━━ DATA FOR THE TASK

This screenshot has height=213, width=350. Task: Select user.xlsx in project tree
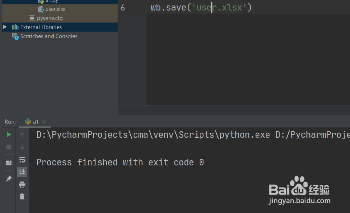pos(55,9)
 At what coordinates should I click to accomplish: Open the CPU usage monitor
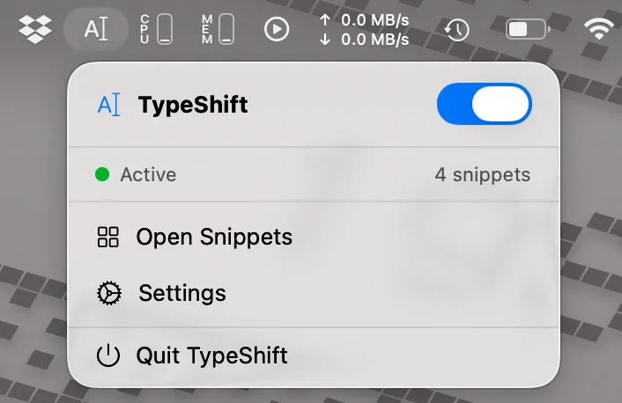[156, 29]
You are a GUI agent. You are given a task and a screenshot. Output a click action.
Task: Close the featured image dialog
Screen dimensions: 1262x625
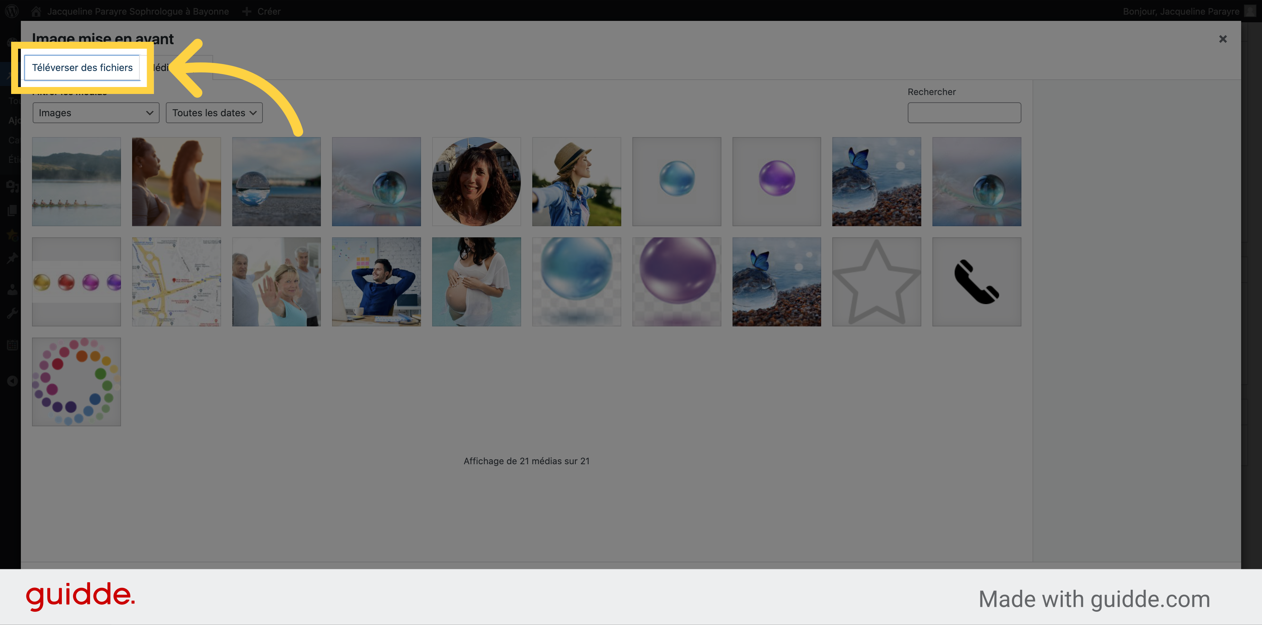click(1222, 39)
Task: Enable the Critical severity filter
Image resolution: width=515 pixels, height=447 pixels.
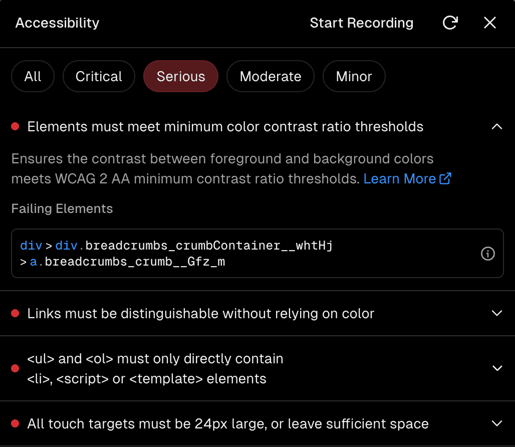Action: click(x=98, y=76)
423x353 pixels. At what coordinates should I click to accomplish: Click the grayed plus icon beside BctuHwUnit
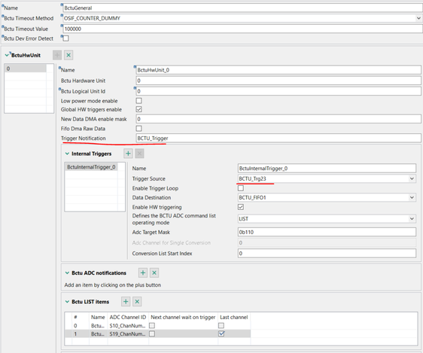(57, 55)
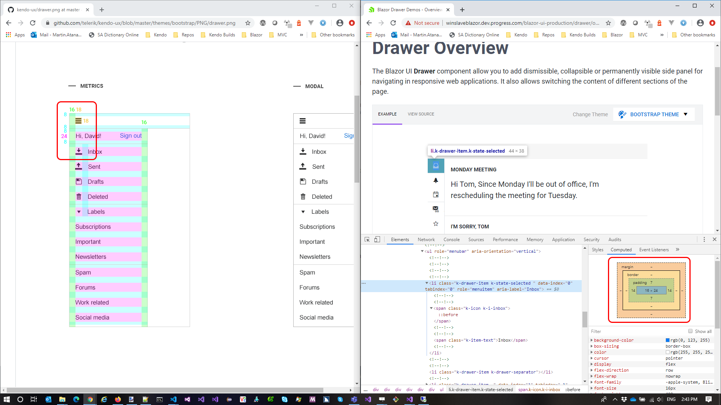Open VIEW SOURCE for the Drawer example
721x405 pixels.
421,114
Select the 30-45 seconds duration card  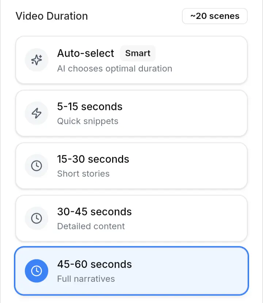[132, 218]
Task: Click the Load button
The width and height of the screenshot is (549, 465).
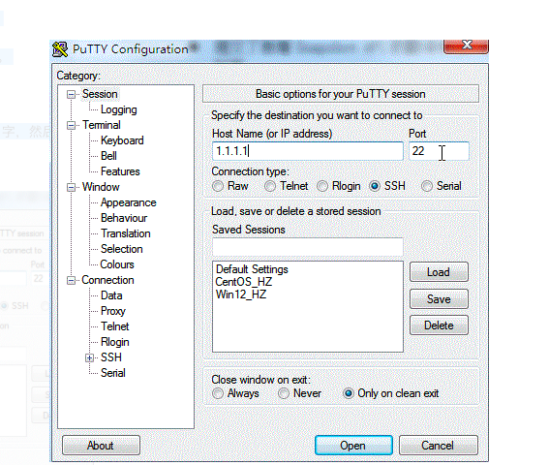Action: 439,272
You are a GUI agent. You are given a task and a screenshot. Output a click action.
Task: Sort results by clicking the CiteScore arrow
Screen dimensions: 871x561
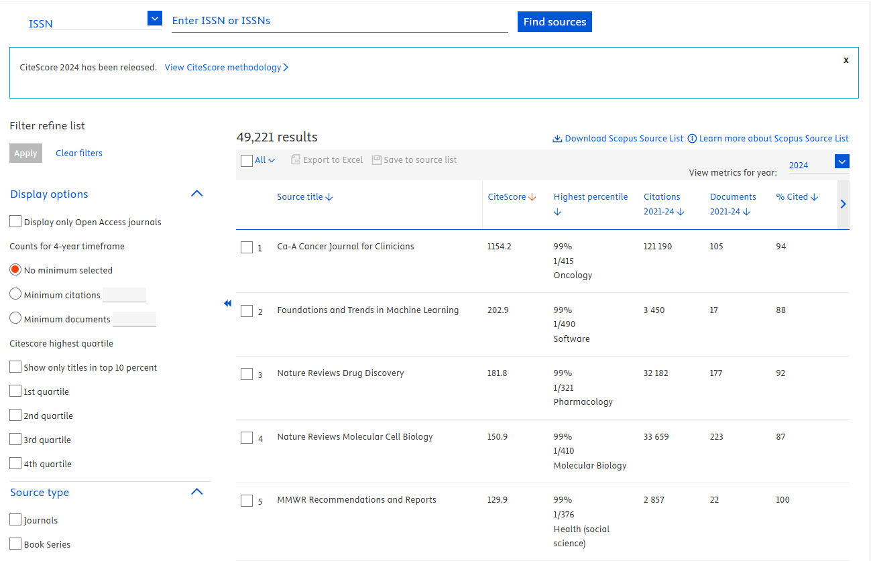532,196
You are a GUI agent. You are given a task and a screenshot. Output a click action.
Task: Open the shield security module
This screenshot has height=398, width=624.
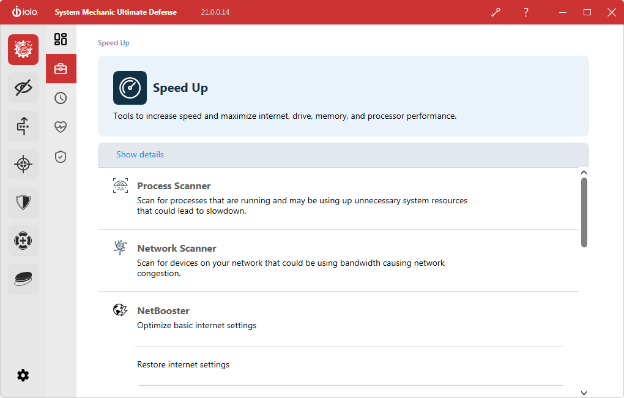coord(23,202)
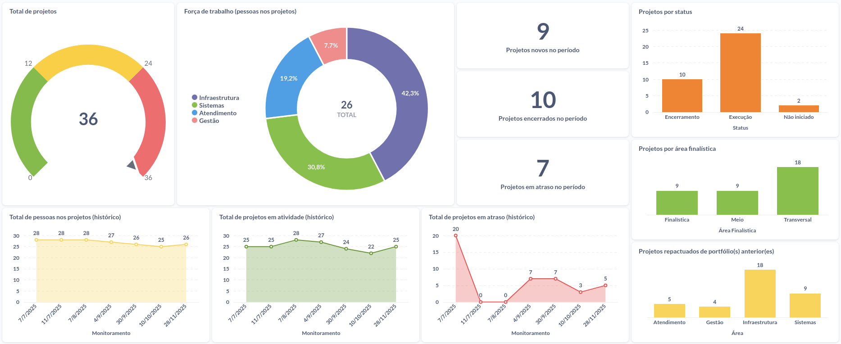Screen dimensions: 841x344
Task: Open the Total de projetos card title
Action: coord(33,12)
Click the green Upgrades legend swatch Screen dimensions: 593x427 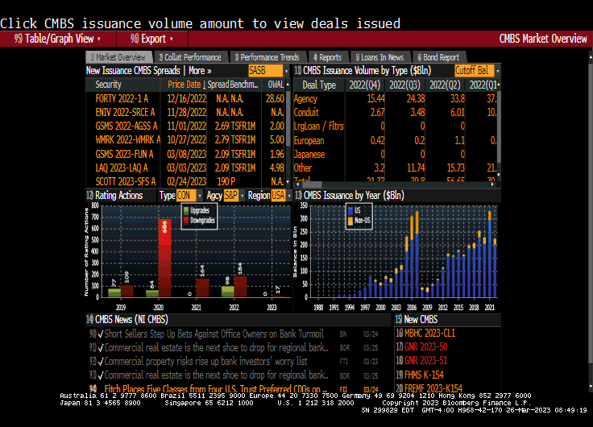[186, 211]
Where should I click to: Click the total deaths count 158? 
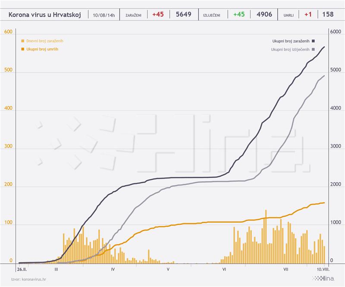point(328,14)
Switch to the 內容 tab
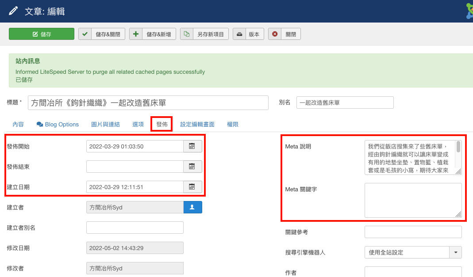The height and width of the screenshot is (277, 473). 18,124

━━━━

## [TASK TO CARRY OUT]
Please retype the entries from the start through the line containing "Action: click(x=98, y=76)", inclusive, without any of the pictures.

## [TASK OUTPUT]
This screenshot has height=213, width=350. Task: Select user.xlsx in project tree
pos(55,9)
 At what coordinates should I click to accomplish: Open the CPU usage monitor
[156, 29]
You are a GUI agent. You are given a task and a screenshot. Output a click action.
Task: Close the featured image dialog
Screen dimensions: 1262x625
click(1222, 39)
Task: Enable the Critical severity filter
Image resolution: width=515 pixels, height=447 pixels.
Action: click(x=98, y=76)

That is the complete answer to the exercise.